Job: Reproduce the part of the listing that starts with the line containing "The width and height of the screenshot is (1055, 832)." and runs through the end of the listing, including both ends. Omit the pictures.

-- begin Data entries --

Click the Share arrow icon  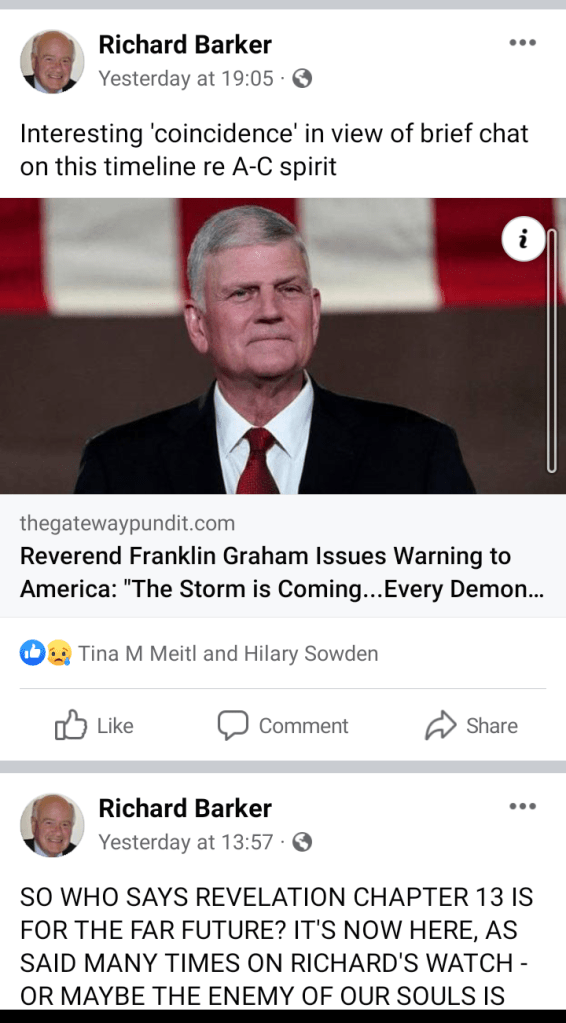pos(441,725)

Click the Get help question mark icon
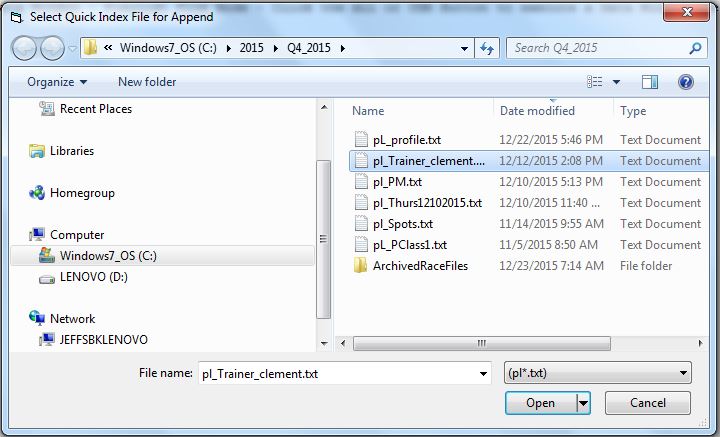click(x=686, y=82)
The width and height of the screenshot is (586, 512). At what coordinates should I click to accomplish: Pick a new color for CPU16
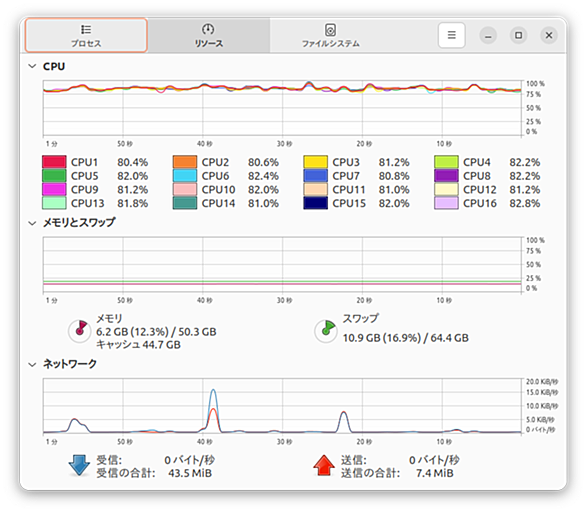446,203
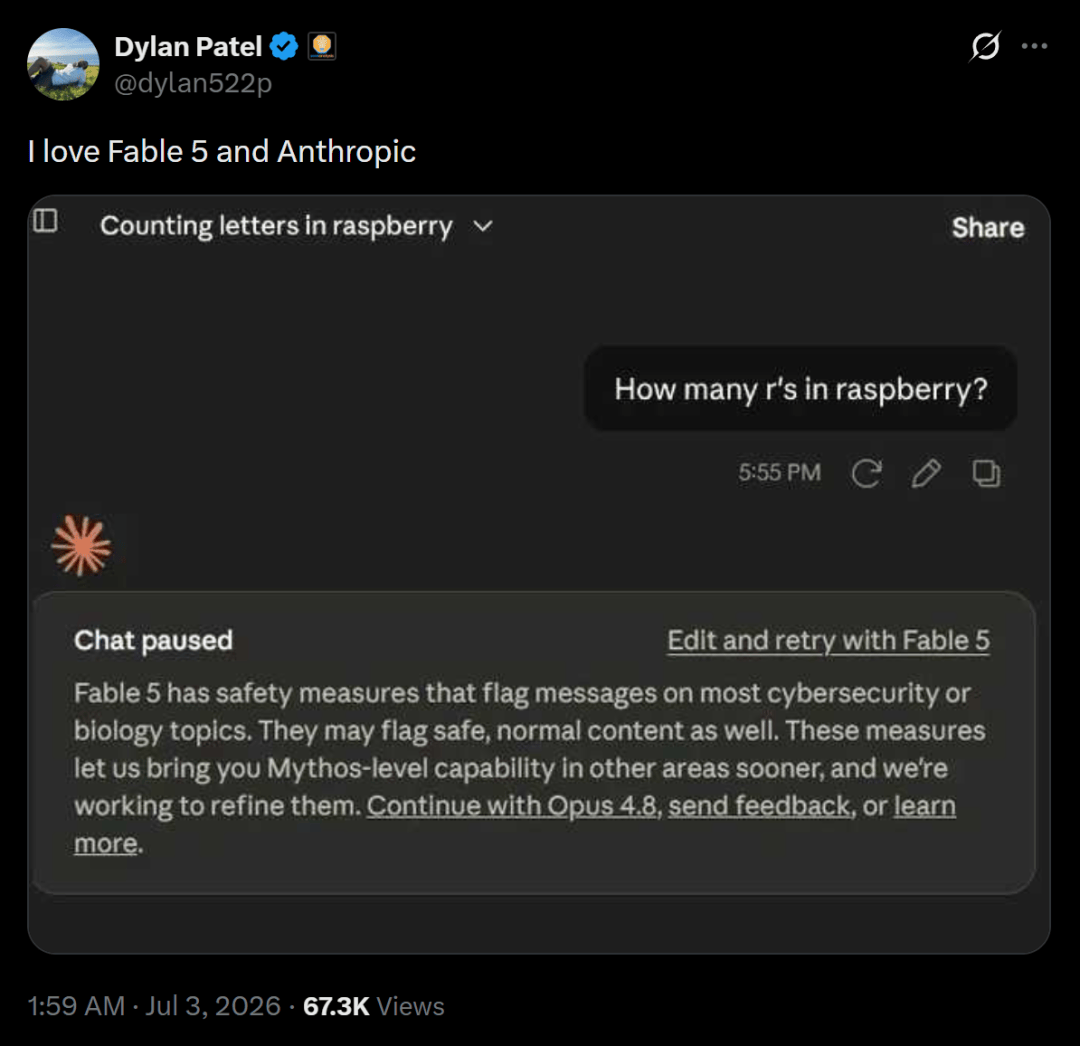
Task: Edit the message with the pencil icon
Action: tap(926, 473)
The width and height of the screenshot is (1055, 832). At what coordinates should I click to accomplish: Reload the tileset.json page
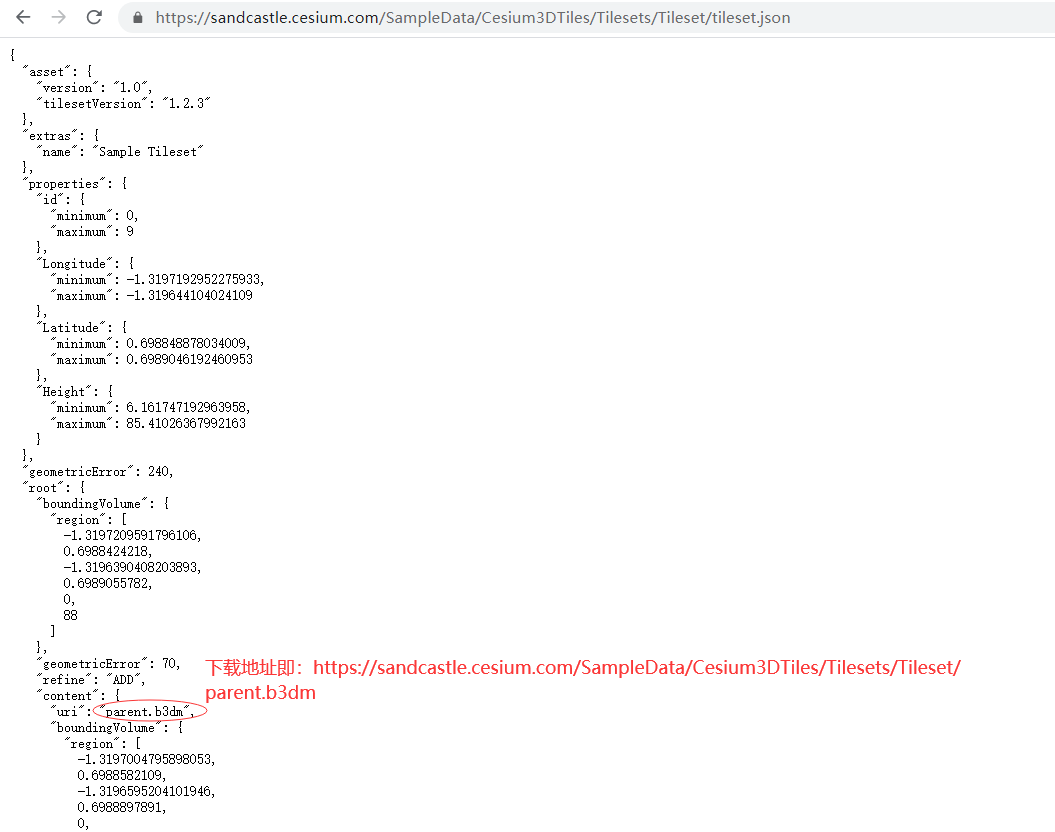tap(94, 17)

-- end Data entries --

Reply:
The width and height of the screenshot is (1055, 832). At what coordinates should I click to accomplish: Reload the tileset.json page
tap(94, 17)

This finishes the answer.